Ademais, é necessário fazer menção ao recorrente uso dos símbolos anjo e rosa em sua poesia, símbolos estes que, mesmo já tendo sido profundamente e constantemente explorados por outros poetas, Mário Faustino os utilizou com denotação(ões) diversa(s) da(s) anteriormente empregada(s).
A respeito do anjo, Faustino trabalha com o princípio da perda do anjo que cada um traz em si: "Querer ser puro e sempre ver-se impuro" (do poema Auto-retrato, de 18/04/1948). Apenas a figura do anjo pode simbolizar com tanta suavidade e delicadeza o amor de que trata Mário Faustino em sua poesia; um amor sublime. Além disso, essa busca pelo amor, pela glória e pelo sonho é constantemente acompanhada pelo ideal de pureza.
Quanto ao símbolo da rosa, Mário Faustino o utiliza como referência à questão da beleza, enquanto coisa rara, preciosa, delicada, que se esvai ao primeiro contato e que não se submete a um domínio ou a uma exploração; simplesmente entrega-se a quem não a força e/ou não a violenta. Nas palavras de Mendes (2001: 199), "ela é do artista que a ama e não dos sábios que a querem analisar e dissecar". Ademais, Faustino contrasta a beleza estável (in absentia) e a beleza efêmera (in presentia).
A título exemplificativo, percebe-se tal utilização, principalmente, em seus poemas 1º motivo da rosa e 2º motivo da rosa.


Poema 1º motivo da rosa, de 02/04/1948

Da rosa somente a pétala inconsútil
Inamissível lembrança

Onde o perfume a cor incompassiva?

A beleza é apenas a passagem divina
Impiedosa e fugaz


Poema 2º motivo da rosa, de 02/04/1948

A rosa adormecida sonha sonha e sonha
Por que surgiu a rósea rosa sonhando sonhando?

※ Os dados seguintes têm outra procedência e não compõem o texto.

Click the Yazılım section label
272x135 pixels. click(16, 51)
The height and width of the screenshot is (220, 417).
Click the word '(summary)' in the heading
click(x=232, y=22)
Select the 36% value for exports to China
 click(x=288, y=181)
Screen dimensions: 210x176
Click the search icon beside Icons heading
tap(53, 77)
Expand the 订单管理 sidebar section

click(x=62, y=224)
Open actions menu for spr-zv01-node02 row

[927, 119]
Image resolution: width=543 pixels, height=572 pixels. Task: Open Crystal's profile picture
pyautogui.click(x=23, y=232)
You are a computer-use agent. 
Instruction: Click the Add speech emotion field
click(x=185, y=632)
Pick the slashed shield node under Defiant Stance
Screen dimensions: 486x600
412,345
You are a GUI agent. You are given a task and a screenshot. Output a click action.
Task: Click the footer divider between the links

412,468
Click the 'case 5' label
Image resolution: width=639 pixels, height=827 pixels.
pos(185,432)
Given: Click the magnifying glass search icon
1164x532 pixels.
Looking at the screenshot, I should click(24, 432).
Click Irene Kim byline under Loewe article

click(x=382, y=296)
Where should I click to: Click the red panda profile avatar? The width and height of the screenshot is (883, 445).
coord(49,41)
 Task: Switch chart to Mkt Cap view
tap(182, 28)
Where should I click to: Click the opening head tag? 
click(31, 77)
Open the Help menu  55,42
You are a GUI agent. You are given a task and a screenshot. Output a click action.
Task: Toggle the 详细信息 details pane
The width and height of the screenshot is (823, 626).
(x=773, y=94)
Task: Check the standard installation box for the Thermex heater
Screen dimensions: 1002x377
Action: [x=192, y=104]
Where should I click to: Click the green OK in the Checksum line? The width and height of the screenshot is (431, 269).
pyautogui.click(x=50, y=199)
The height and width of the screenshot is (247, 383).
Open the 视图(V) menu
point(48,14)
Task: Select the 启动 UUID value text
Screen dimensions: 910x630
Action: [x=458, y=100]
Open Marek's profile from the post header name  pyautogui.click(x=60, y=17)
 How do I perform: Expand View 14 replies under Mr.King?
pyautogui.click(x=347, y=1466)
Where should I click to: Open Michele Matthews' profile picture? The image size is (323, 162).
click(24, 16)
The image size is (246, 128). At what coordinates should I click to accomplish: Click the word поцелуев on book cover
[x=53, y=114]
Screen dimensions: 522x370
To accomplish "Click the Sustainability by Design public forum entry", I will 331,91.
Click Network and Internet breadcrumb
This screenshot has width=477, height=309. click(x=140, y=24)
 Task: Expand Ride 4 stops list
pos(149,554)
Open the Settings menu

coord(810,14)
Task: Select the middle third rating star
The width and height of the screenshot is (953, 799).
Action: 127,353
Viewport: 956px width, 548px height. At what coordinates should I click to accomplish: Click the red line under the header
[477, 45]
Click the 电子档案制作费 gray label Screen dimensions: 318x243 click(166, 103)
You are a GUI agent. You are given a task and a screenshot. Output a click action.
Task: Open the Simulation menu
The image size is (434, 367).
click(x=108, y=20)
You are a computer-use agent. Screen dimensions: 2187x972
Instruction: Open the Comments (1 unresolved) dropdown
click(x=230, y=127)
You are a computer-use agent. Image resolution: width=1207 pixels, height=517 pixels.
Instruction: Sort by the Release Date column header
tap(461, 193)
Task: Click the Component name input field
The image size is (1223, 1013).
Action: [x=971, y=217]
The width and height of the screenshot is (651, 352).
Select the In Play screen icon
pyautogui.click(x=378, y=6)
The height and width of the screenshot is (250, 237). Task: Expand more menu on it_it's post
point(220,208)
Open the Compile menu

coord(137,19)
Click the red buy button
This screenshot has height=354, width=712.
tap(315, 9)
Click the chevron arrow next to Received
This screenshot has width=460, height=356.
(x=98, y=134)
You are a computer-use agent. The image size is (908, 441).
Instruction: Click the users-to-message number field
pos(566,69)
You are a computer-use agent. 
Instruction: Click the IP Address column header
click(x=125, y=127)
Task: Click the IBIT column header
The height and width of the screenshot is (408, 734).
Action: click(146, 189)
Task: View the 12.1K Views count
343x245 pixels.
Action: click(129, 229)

Veio para que o poema nascesse como suas pétalas

[sensíveis:
intocável e úmido de orvalho

Veio para que ficasse a sonolenta imagem
de qualquer coisa livre livre livre
voluntariamente presa a um caule
apenas para uma noite de sono.


Desse modo, procurou-se apresentar, sinteticamente, neste trabalho, os principais aspectos da poética primeira de Mário Faustino, tendo por referência, conforme já mencionado, o entendimento do professor Francisco Paulo Mendes.
A melhor maneira encontrada para desenvolver as considerações finais desta análise é uma citação de Mendes (2001: 200) que denota a beleza e poesia da produção de um jovem de, à época, apenas 18 anos de idade.

Há, principalmente, na sua poética [...] um vocabulário moderno e belíssimo que resulta de um altamente adequado e sugestivo emprego do adjetivo, compondo expressões de um potencial poético muito capaz de nos forçar, de repente, aquele estado de hipnose de que nos falam alguns teoristas da poesia pura: "súbita beleza", "transparentes anjos", "frágeis caminhos", "pegajoso mar", "alma esquecida", "mãos balbuciantes", "rosa assassinada", "anjo desambientado", "presença frágil", "pétala inconsútil", "inamissível lembrança", "cor incompasiva", etc.

Referência:

MENDES, Francisco Paulo. O poeta e a rosa: primeira notícia sobre a poesia de Mário Faustino. In: NUNES, Benedito (Org.). O amigo Chico: fazedor de poetas. Belém: SECULT, 2001.